Schools have been open for time. Post-pandemic there will be a lot of discussion about schools. As a policy intervention, school closures has been one of the most erratic i.e. there are countries with quite strict lockdowns that have left schools open or partly open and countries with less strict lockdowns that have kept schools closed. Overall, it does look like children aren’t a major source of transmission but it is also clear that the social logistics of closing schools was a genuine challenge. In future pandemics we might not be so lucky (yes, I can’t say anything about this feels lucky except in the sense of it really could have been even worse). A different disease might have more aggressively affected children and governments really need to start planning for ways of closing down schools in a sustainable way.
I travelled into Sydney CBD the other day and there was a normality to the city. The streets were busy with cars and people again. I wore a mask but most of the other people I saw wearing masks were ethnically Asian. Mask wearing hasn’t become habitual here and Australia didn’t have a ‘wear masks at the shops’ level of eased-restrictions mainly because the number of cases fell pretty rapidly (we got to skip that step). Australia likes to boast about itself as part of the Asia-Pacific region but it would do well to adopt the habit of major cities in the region and make mask wearing the norm.
There were Black Lives Matter protests here but so far there have been no recorded covid-19 cases that appear to have originated with the protests. Of course, protestors were generally very good at wearing masks and other PPE (police…not so much).
The shortages in various goods experienced in April had largely been forgotten, aside from some shops being overstocked with off-brand toilet paper. However, the small but scary surge of cases in Victoria has led to supermarket chains imposing restrictions pre-emptively. https://www.abc.net.au/news/2020-06-24/woolworths-reintroduces-item-limits-victorian-stores/12388436
The big difference with this new upswing in cases is that testing is now widely available and the infrastructure for contact tracing exists. The contact tracing app doesn’t look like it has had enough people downloading it and using it to make a big difference though.

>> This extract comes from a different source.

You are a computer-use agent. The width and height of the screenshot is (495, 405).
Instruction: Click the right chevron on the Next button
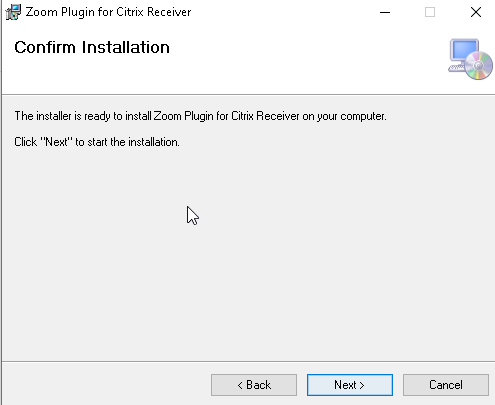click(x=362, y=385)
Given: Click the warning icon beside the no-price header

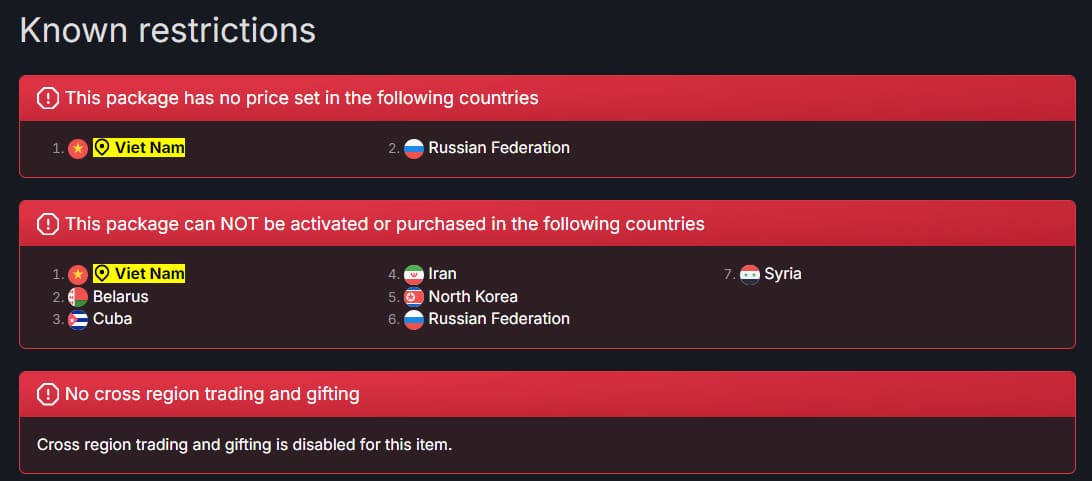Looking at the screenshot, I should pos(48,98).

I think it is still too early to draw any clear conclusions about policy responses to covid-19 other than ‘do not have Boris Johnson or Donald Trump as your national leader’. Mask-wearing? It looks like it works but to have really made a difference to the covid-19 outbreak, people needed to be wearing the masks before they knew about the pandemic. That’s not absurd so long as people in major cities just start adopting that as a habit, particularly if they have the sniffles. Panic-buying of PPE would have been a potential disaster for health workers in the early weeks of the pandemic. However, if people habitually wear them then people will have supplies in and ready. In Australia we may need them anyway if we get another bad fire season (oh, yes that was still this year even if it feels like it was decades ago).
Above all, Australia was lucky rather than smart. Our national government isn’t particularly competent but they managed to step over the low bar that the UK Tories and USA GOP failed on. As I have suggested before, I believe the PR disaster that befell the PM (Scott Morrison) because of his woeful handling of the bushfire crisis resulted in the federal government fearful of a repeat performance.